[Fragmento citado]:
——————

La desaparición de la galleta “María” fue un atentado genealógico a la mística de los españoles, un desvergonzado agravio a nuestra esencia emocional, a nuestros más nobles recuerdos -ya que en recuerdos andamos-, igual que si nos hiciesen un nudo en nuestro ADN, esa cosa hoy tan moderna que antes no importaba porque la identificación de una persona estaba en una bizquera, en las pecas de la cara, en un antojo, en el pufo de la tienda de comestibles, o en las huellas que dejó un divieso en el cuello. Tecnología punta en la manipulación de la harina, fue la ciencia alimentaria de la niñez española.

——————

[Tarea solicitada 1]:
Transcribe del fragmento sobre la galleta María el tramo que comienza en "La desaparición de" y termina en "la niñez española.".
[Tarea solicitada 2]:
Según el fragmento sobre la galleta María, ¿qué fue esa galleta para la niñez española?
[Tarea solicitada 3]:
Prosigue el fragmento sobre la galleta María a partir de su última oración.

——————

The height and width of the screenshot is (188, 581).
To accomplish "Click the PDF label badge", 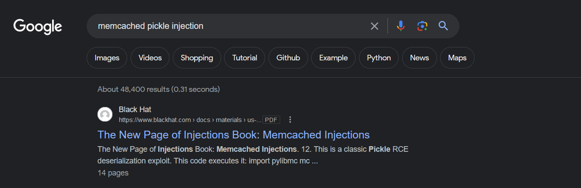I will tap(271, 119).
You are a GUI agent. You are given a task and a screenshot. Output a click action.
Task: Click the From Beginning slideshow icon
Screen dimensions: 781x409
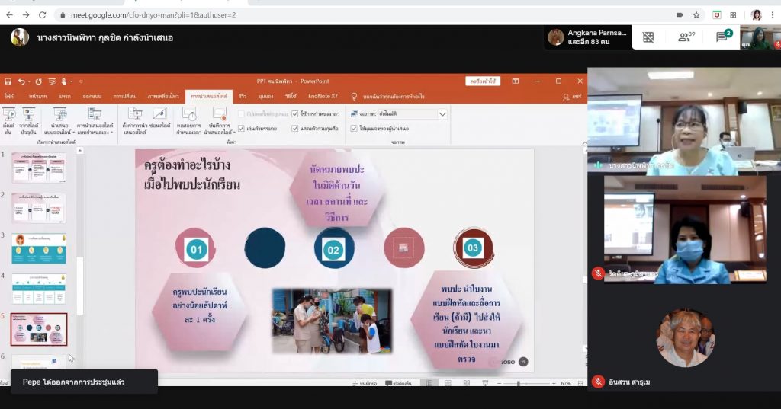pos(9,117)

——————

[Respuesta del ejercicio 1]:
La desaparición de la galleta “María” fue un atentado genealógico a la mística de los españoles, un desvergonzado agravio a nuestra esencia emocional, a nuestros más nobles recuerdos -ya que en recuerdos andamos-, igual que si nos hiciesen un nudo en nuestro ADN, esa cosa hoy tan moderna que antes no importaba porque la identificación de una persona estaba en una bizquera, en las pecas de la cara, en un antojo, en el pufo de la tienda de comestibles, o en las huellas que dejó un divieso en el cuello. Tecnología punta en la manipulación de la harina, fue la ciencia alimentaria de la niñez española.

[Respuesta del ejercicio 2]:
Fue la ciencia alimentaria de la niñez española.

[Respuesta del ejercicio 3]:
La “María” estaba en los tazones de las casas de los pobres y en la de los ricos, en la dieta de la Duquesa de Alba y en la cena de la Clarita. Donde nunca faltaban era en los niños enfermos porque al niño en cuanto le asomaban las paperas, el sarampión o la escarlatina, el médico le recetaba un jarabe, una manta para no pasar frío y cuatro galletas de Fontaneda, que era el reconstituyente de una medicina general, lo que acabó convirtiéndonos esta oblea en niños del Estado. Por tanto la “María” era institucional, una galleta pública que de la misma manera que acabó en los cuencos de leche de las casas, hubiera podido terminar en el Escudo Nacional o en la misma Eucaristía.
El cierre de la fábrica de Aguilar de Campoo fue culpa de los cambios alimenticios y no de la mala gestión de la empresa, que hoy sí es habitual, pero antes estos pormenores se desconocían. Y es que hoy estamos empeñados en comer solamente de todo lo que es adelgazante, que es tan tonto como escribir con una goma de borrar. Las “Marías” se hubieran salvado si los españoles no nos empeñásemos en inventar el fuego bajo en calorías.